→ **What is being asked**:
From first line to last, give the material again unchanged.
---
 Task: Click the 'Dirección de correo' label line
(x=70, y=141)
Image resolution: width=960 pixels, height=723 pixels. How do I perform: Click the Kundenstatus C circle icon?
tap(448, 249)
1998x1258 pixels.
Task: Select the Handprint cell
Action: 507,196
---
→ **Problem solution**:
 Task: Click the 'Dirección de correo' label line
(x=70, y=141)
Image resolution: width=960 pixels, height=723 pixels. How do I perform: Click the Kundenstatus C circle icon?
tap(448, 249)
1998x1258 pixels.
Task: Select the Handprint cell
Action: 507,196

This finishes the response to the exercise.